===== Records provided =====

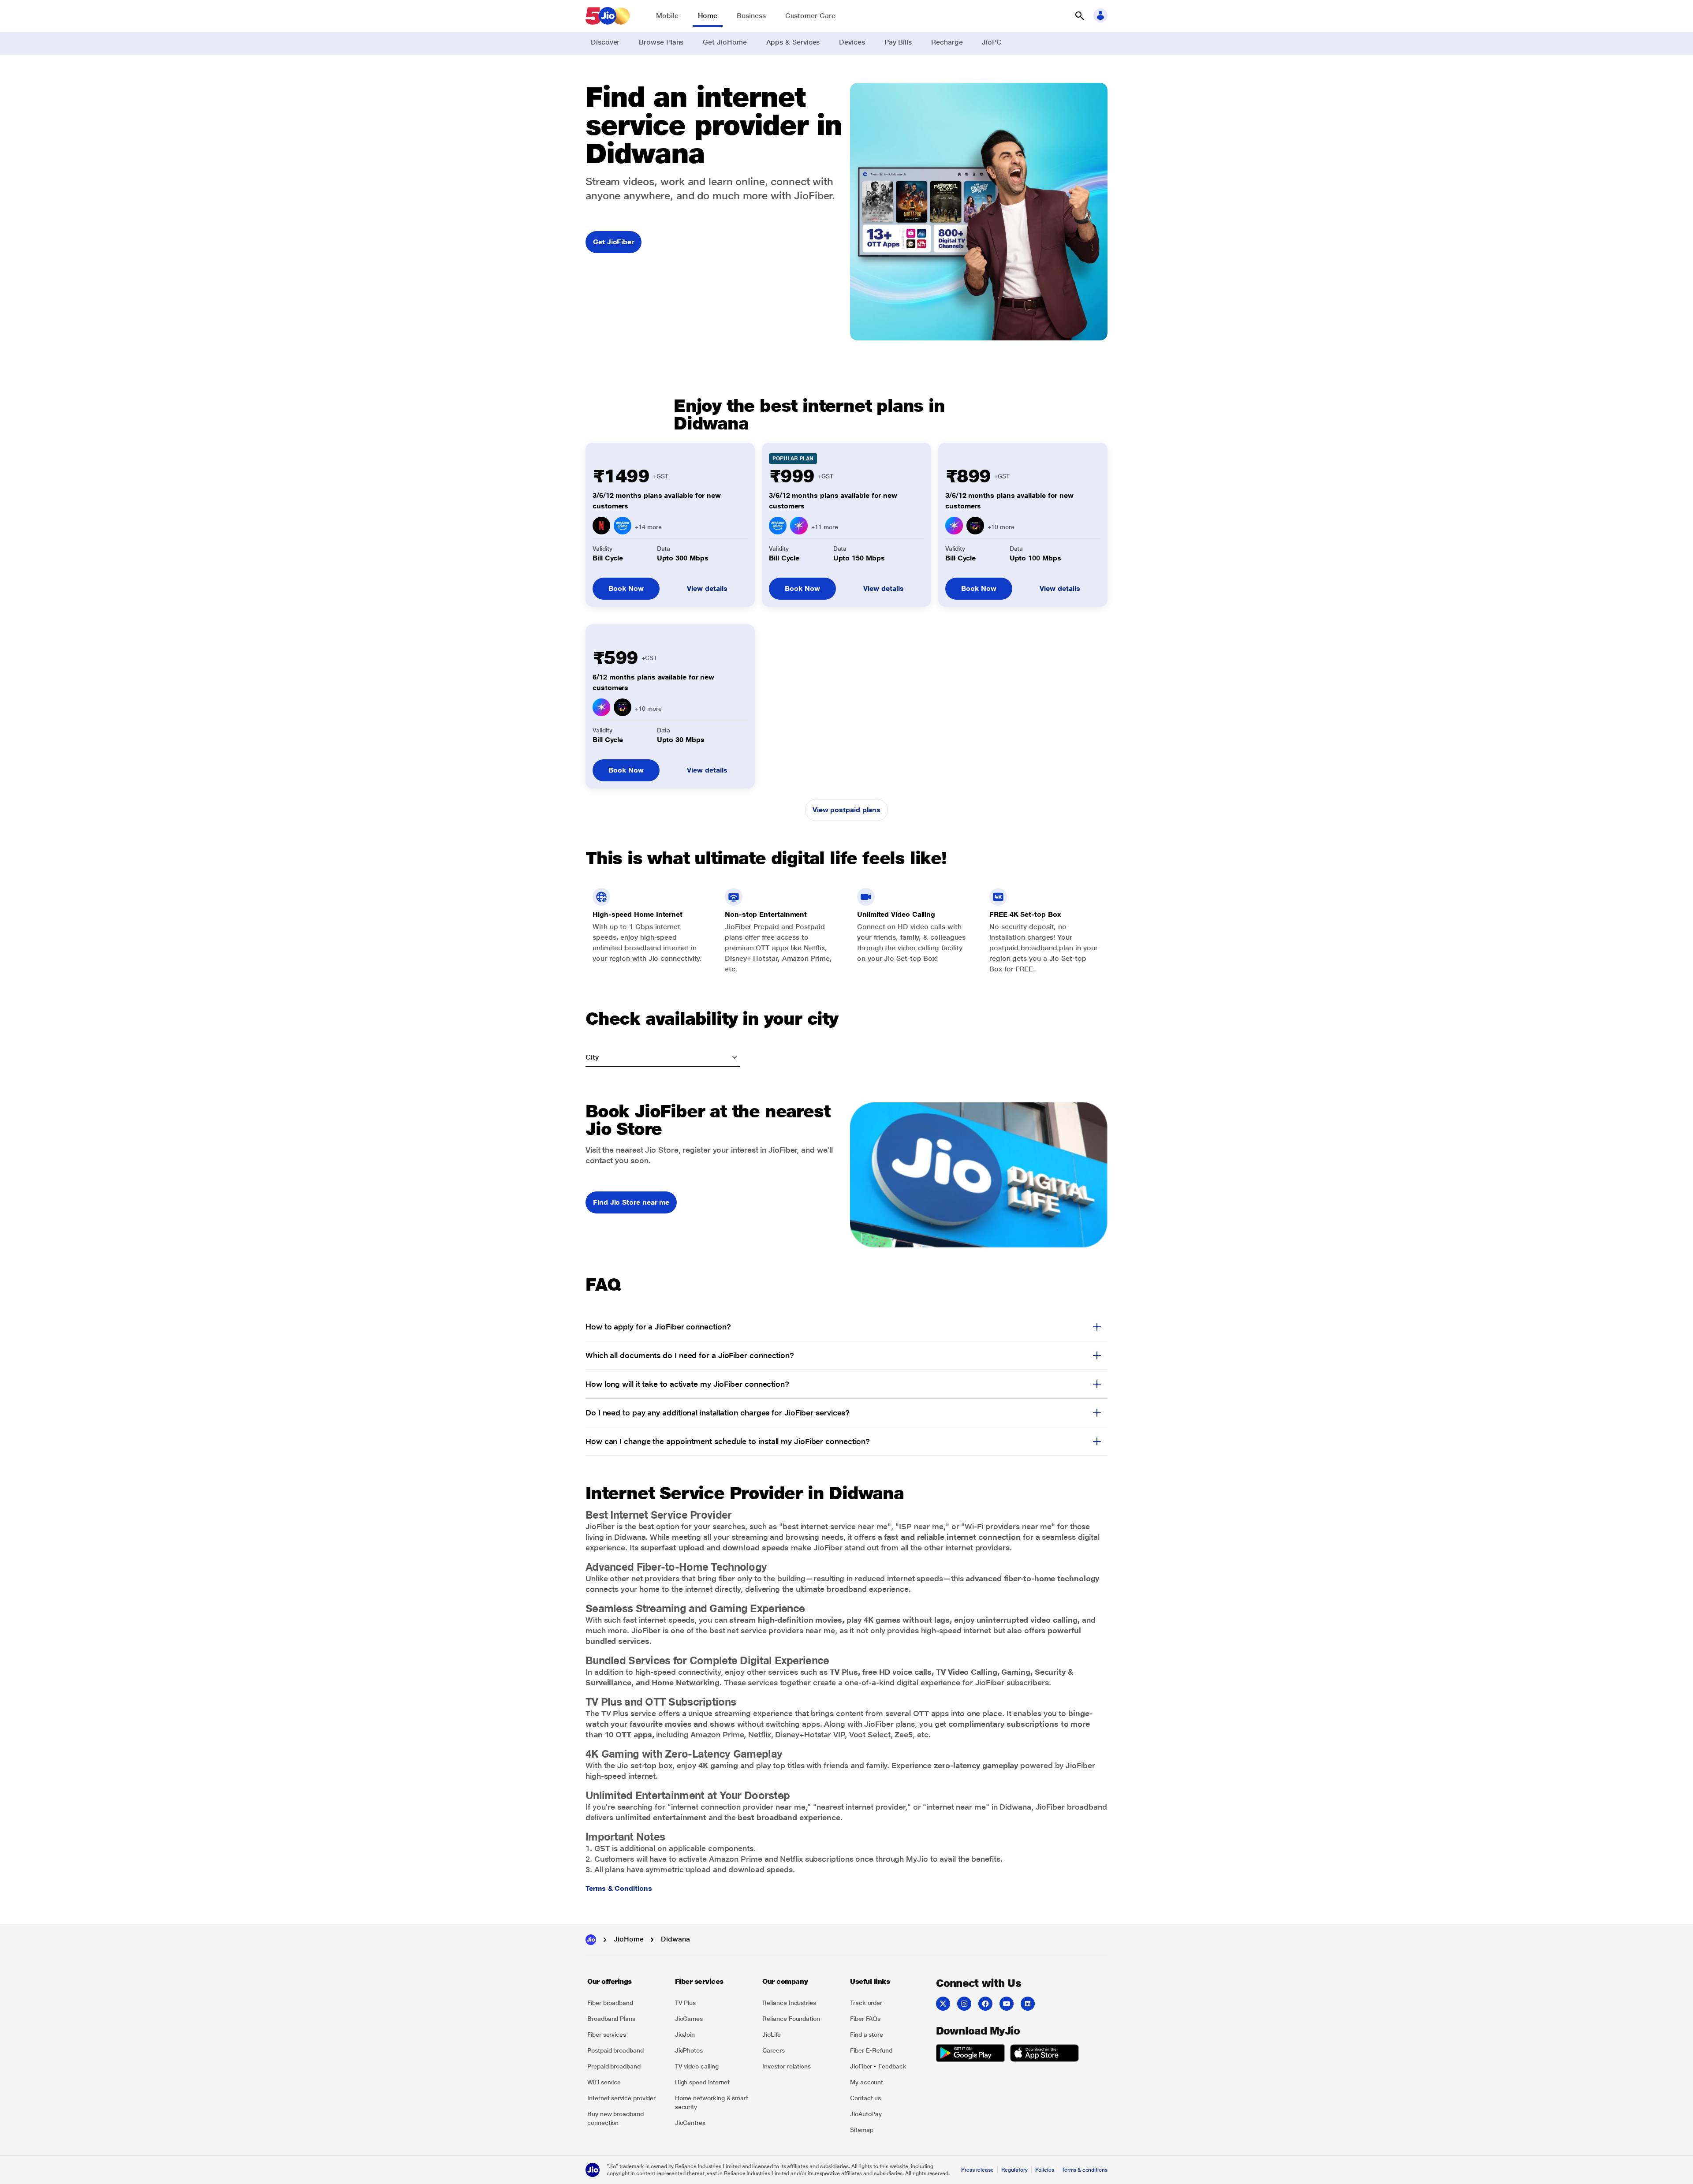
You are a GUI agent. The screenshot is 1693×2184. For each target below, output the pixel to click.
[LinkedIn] (1028, 2004)
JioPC (992, 42)
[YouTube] (1006, 2004)
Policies (1045, 2170)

=====

## Problem requirements
Please repeat the listing above word for word, with the pictures removed.

## Written answer
You are a GUI agent. The screenshot is 1693×2184. For each target below, output the pixel to click.
[LinkedIn] (1028, 2004)
JioPC (992, 42)
[YouTube] (1006, 2004)
Policies (1045, 2170)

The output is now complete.